# A couple pics of the Alpine doeling I just bought



## Saanens N Alpines (Oct 20, 2010)

I probably paid way too much for her. I hope she grows up to be worth it! She came out of an awesome doe with a close to perfect udder. Her sire was awesome and his mother had an awesome udder as well. She was supposed to be in the top 3 of the does born from a very nice herd this spring. The owners compete at nationals with their goats and had a doe take 5th place. I could have bought her baby for even more money, but they thought this one was just as nice. Her mom is a sundgau which I would love to have someday!


----------



## Saanens N Alpines (Oct 20, 2010)

Oh, and they listed her as cou blanc on the papers I have to send in. I am very new to Alpines, but would have thought she was cou clair as her neck looks more gray to me.


----------



## Calico Patch Farm (Mar 8, 2011)

She's pretty! Hope she turns out to be nice for you. Sorry but I don't really know about the color thing either... :wink:


----------



## JessaLynn (Aug 30, 2009)

She's a pretty litte thing  Flashy! No she's cou blanc.
COU BLANC (coo blanc) - literally "white neck" white front quarters and black hindquarters with black or gray markings on the head.


----------



## Saanens N Alpines (Oct 20, 2010)

okay..here is my buckling. Is he cou clair, or cou blanc as well? He is darker. They have the same sire BTW.


----------



## peggy (Aug 11, 2010)

Entries in the collection
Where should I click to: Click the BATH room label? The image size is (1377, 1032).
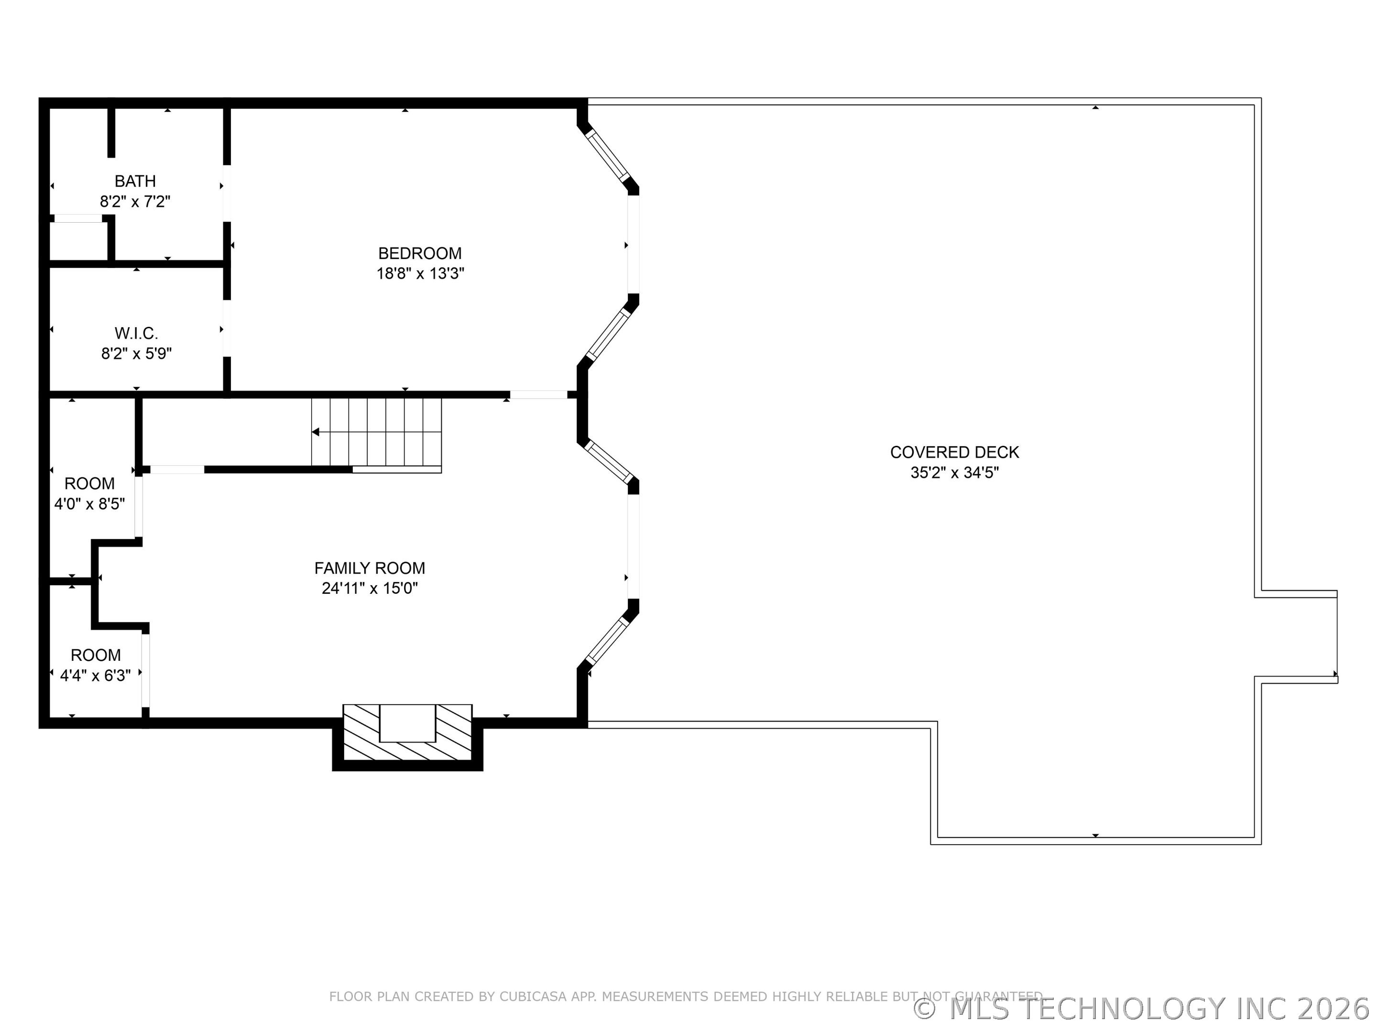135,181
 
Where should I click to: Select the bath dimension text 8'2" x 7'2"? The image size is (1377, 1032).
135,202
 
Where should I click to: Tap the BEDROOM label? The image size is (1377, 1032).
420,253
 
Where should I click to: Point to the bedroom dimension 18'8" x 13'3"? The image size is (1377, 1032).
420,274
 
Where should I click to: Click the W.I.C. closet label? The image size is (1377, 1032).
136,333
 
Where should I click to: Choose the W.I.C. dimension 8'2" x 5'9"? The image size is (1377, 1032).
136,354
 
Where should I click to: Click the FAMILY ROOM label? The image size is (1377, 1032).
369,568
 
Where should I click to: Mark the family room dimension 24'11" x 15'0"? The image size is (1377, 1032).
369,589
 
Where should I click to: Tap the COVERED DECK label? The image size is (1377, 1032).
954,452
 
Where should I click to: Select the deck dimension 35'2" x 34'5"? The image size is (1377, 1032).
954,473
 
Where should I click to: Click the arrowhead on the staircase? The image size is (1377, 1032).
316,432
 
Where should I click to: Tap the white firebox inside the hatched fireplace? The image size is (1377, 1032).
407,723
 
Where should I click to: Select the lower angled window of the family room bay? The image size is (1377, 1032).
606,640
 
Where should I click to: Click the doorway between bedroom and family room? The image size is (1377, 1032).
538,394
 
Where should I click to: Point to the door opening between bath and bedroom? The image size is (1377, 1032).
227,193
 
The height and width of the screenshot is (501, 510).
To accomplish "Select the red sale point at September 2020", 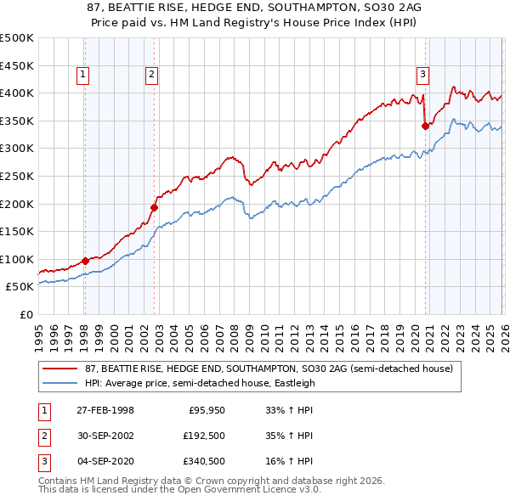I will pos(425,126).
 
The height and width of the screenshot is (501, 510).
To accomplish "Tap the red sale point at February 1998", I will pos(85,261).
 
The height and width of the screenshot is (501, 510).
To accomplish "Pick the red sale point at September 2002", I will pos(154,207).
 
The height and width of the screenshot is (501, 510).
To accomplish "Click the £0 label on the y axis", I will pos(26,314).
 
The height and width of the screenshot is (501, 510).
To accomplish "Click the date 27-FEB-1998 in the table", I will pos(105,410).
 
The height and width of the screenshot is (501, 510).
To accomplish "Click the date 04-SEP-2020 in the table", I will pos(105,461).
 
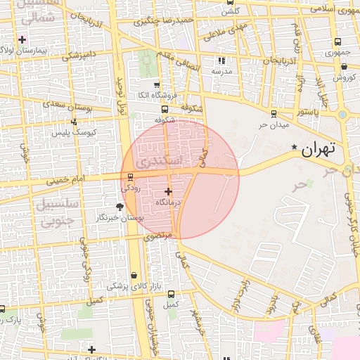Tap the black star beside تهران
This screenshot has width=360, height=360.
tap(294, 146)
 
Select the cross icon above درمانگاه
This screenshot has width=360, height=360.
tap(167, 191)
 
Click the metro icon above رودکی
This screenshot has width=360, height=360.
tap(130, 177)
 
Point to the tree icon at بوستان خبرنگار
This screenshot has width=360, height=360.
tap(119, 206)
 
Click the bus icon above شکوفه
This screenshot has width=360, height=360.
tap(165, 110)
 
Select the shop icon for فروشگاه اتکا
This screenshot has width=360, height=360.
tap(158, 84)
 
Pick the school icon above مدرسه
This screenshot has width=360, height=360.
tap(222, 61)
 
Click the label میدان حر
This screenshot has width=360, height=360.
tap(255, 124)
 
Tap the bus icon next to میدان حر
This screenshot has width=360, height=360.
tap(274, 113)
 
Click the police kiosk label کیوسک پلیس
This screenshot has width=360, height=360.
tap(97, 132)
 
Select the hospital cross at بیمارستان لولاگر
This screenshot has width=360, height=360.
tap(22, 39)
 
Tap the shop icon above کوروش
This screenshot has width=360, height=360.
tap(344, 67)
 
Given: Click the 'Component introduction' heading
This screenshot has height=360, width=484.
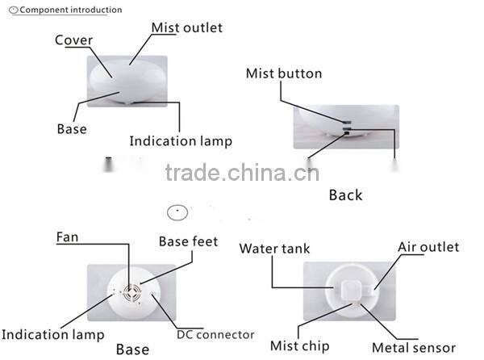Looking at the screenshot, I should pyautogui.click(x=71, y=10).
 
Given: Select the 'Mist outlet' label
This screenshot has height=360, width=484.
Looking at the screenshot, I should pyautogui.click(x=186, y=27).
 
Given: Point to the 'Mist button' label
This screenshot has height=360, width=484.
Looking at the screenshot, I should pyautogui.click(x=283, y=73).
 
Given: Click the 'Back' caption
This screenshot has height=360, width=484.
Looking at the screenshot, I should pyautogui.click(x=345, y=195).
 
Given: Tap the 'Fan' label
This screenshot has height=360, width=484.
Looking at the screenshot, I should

• **EXERCISE SET**:
1. List every member name that appears in a post heading in the forum thread about the Alpine doeling.
2. Extend the forum thread about the Alpine doeling beyond its final line.

• **RESPONSES IN ORDER**:
1.
Saanens N Alpines
Calico Patch Farm
JessaLynn
peggy

2.
Awwwww, I am in love, she is beautiful. Nice and long and level. Your boy is cute too.


----------



## StaceyRosado (Oct 5, 2007)

pretty doeling 

buck is cou clair


----------



## lissablack (Nov 30, 2009)

They both look like beautiful kids to me.

Jan


----------



## FunnyRiverFarm (Sep 13, 2008)

She's a beauty! Congrats on the new purchase


----------



## Saanens N Alpines (Oct 20, 2010)

Thanks everyone. I think I have it straight on the cou clair and cou blanc then. There isn't a lot of difference, and with the cou blanc I still saw some light gray in there, but she is more white than he is. Alpines are so fun to breed because it's always a surprise as to what is going to come out! Especially this year for us since our doe had that little Saanen doeling along with an Alpine buck. We didn't think the Saanen buckling had gotten to her and bred her to an Alpine the next morning. Out came a little white doe and a cou clair buck. I'm naming the doe Mercy me, since I was so surprised.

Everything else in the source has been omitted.